The captain's father, Michael Ashdown of Port Orford, told The Oregonian newspaper that he was cleaning his salmon gear Saturday when a friend phoned from the jetty at Gold Beach.

"He said, 'Hey the guys are going out, just letting you know,"' Michael Ashdown said. "He told me they were making it just fine." Then the first big wave came. "He said, 'Oh, they got over that one. Another big one's coming,' and then, 'You better get down here, it rolled over.' You can imagine how I felt. "

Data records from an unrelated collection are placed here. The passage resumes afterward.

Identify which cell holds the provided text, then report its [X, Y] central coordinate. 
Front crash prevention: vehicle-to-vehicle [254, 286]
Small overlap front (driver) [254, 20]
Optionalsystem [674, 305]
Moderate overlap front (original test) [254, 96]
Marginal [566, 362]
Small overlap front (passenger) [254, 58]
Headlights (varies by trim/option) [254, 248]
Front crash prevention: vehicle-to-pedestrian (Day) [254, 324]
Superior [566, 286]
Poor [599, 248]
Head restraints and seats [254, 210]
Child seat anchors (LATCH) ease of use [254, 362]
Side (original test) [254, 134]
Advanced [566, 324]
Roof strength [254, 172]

Ashdown, 68, a commercial fisherman of 32 years and father of three commercial fishermen, rushed to Gold Beach. When he arrived a half hour later, the sea had scattered the boat and its crew.

The Coast Guard said conditions were dangerous the day the Ash sank, with swells at the bar topping 18 to 22 feet. Ashdown, however, said the conditions were not that unusual for fishermen.

"It was rough, but not terribly rough." he said, adding that the crew would have voted whether to go out.

"If anyone didn't want to go they wouldn't," he said. "We had discussed that. If I could have been here, I could have stopped them. In hindsight it is easy to say that."

Ashdown said his 44-year-old son coached high school basketball, volunteered with the fire department and led the local Boy Scout troop. He was the father of two sons and a daughter.

Northcutt was a longtime family friend who fished with the Ashdowns for about eight years, said Michael Ashdown.

Wagner was described as a talkative man who doted on his new daughter, his first child. "Mark was very into his family," said fiance Jamie Justice. "He loved his little daughter. She was his pride and joy."

Justice said Lobo was new to crabbing. "This was his first time out," she said. "He was just learning."